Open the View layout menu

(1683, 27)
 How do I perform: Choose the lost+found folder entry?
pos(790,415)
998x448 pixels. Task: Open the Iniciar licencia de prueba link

==

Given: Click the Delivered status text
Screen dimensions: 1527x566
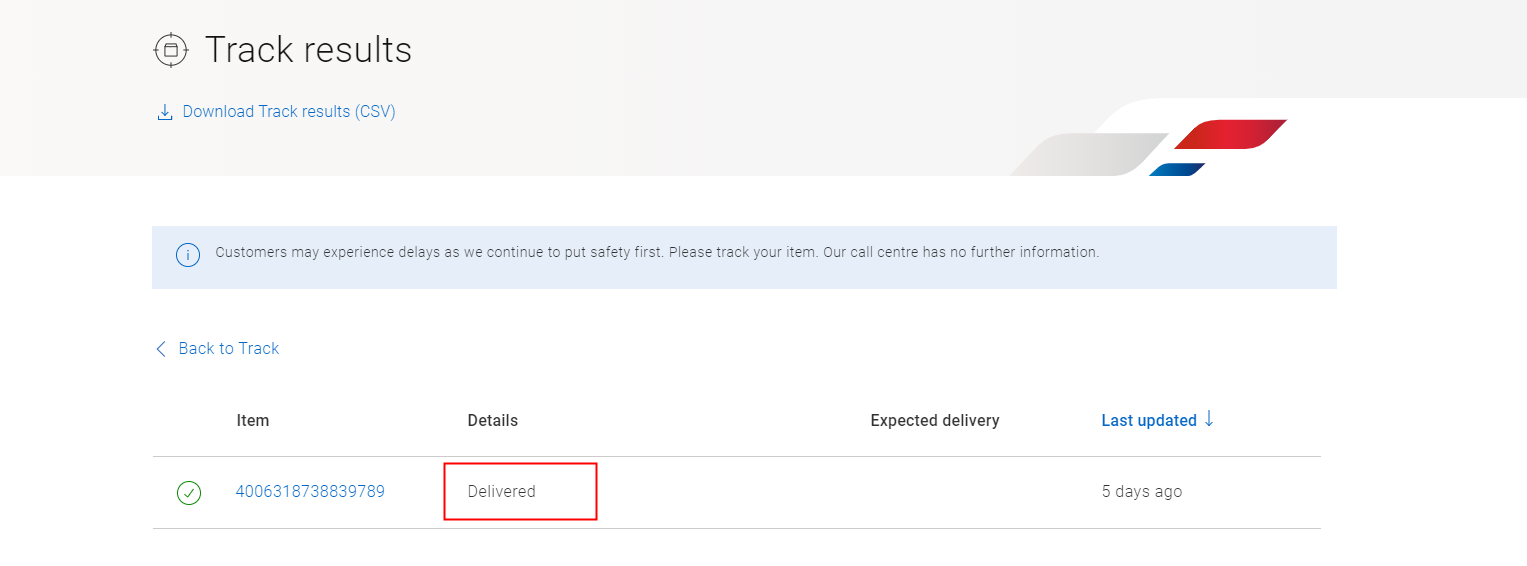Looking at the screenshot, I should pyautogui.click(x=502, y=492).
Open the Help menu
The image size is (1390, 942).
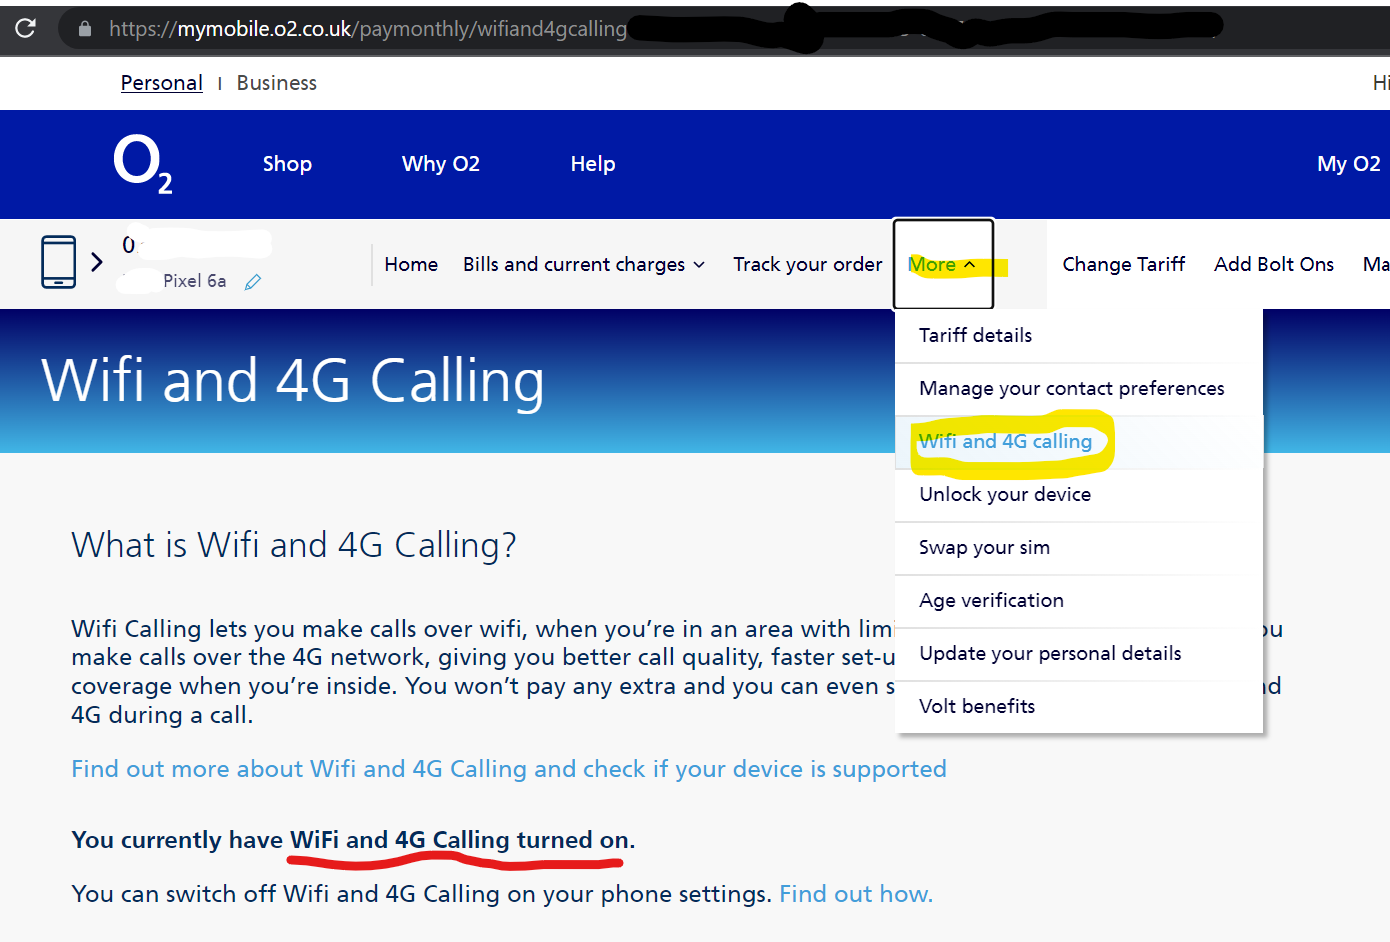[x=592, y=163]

◆ Aim ◆
Change "folder" to "directory" in the stretch of items from the line containing "Open the View layout menu" through the line containing "998x448 pixels. Task: Open", and give back only those lines with nothing else altered.

◆ The completed task ◆
Open the View layout menu

(1683, 27)
 How do I perform: Choose the lost+found directory entry?
pos(790,415)
998x448 pixels. Task: Open the Iniciar licencia de prueba link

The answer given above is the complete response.